Petrarch’s poems to Laura run the gamut from passion to anger at love unrequited, and they even express struggles with his conscience over his religious obligations. His feelings for her did not prevent his having affairs with other women, however, by whom he had children–a son, Giovanni, in 1337, and a daughter, Francesca, in 1343. They were later legitimatized by a papal decree.
In 1330, Petrarch entered the service of Cardinal Giovanni Colonna, staying on until 1337. Financed by the cardinal, Petrarch made a journey to libraries in France, Flanders, and the Rhineland in 1333, and in 1335 he was given a canonry at Lombez, in the region of the Pyrenees. Two years later Petrarch bought himself a small house at Vaucluse, near Avignon, with the intention of becoming a recluse and devoting himself to writing. An eager student of history, he produced a series of biographies, “Concerning Famous Men,” and began an epic in classical Latin about Scipio Africanus and the Punic Wars. He called it Africa.
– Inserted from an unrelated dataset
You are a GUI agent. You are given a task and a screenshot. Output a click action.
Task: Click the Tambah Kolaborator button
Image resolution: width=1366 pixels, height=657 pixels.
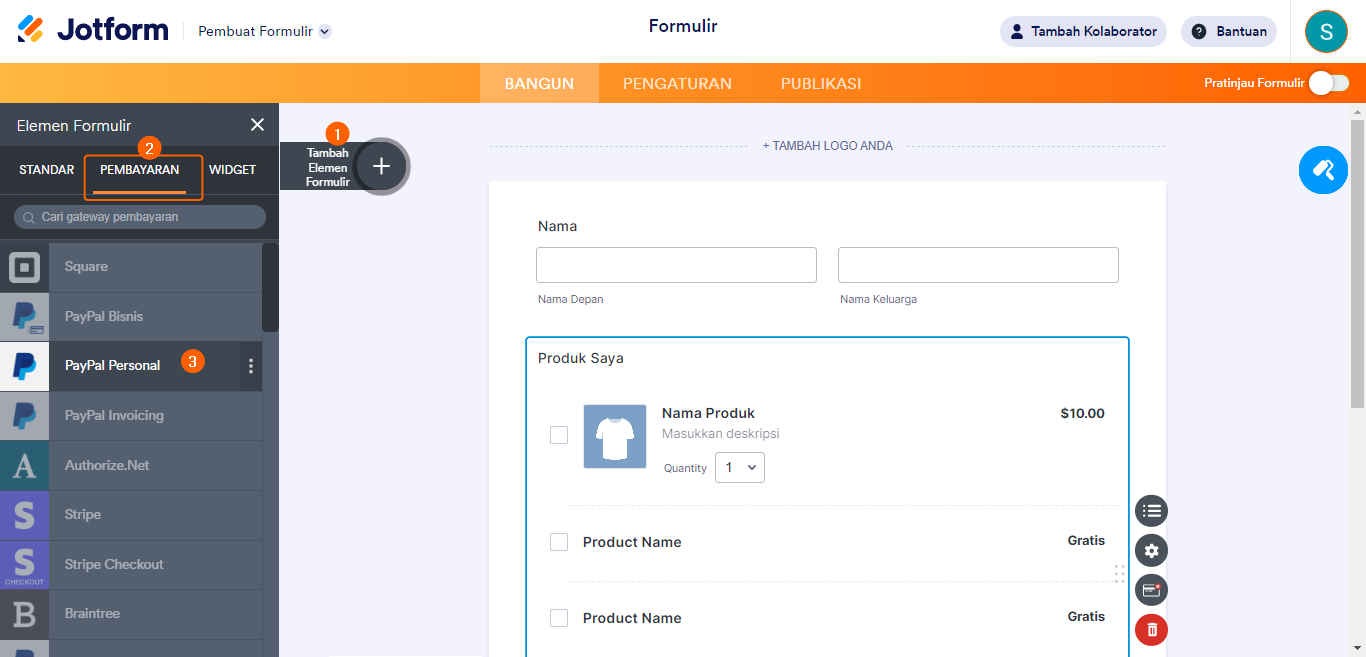click(1083, 31)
Always eager for acclaim, Petrarch arranged for a public ovation for himself at the court of King Robert of Naples early in 1341, and another one, in Rome, in April of the same year, when he was crowned poet laureate. He tried to return to his writings, but, well-known by this time, he had many calls for his services. Although he had boasted of his republican theories, various rulers and even Pope Clemente VI sent him on diplomatic missions. Rarely had he leisure to write more of the sonnets that later set the form for the Elizabethan sonnet of England, through translations by Henry Howard, earl of Surrey, and Sir Thomas Wyatt.
In 1350 Petrarch, on his way to Rome, stopped in Florence to see his great friend Giovanni Boccaccio. For a time, beginning in 1362, he lived in Padua, where he was a canon of the church, and then in Venice, where he and Boccaccio met for the last time. In 1369 he moved to a villa in nearby Arquá, where he died five years later. Petrarch has been called the “first modern man of letters.” With his interest in ancient cultures, his collection of books, coins, and medals of antiquity, he was a forerunner of humanism. Through him, the medieval period made its transition to the Italian Renaissance.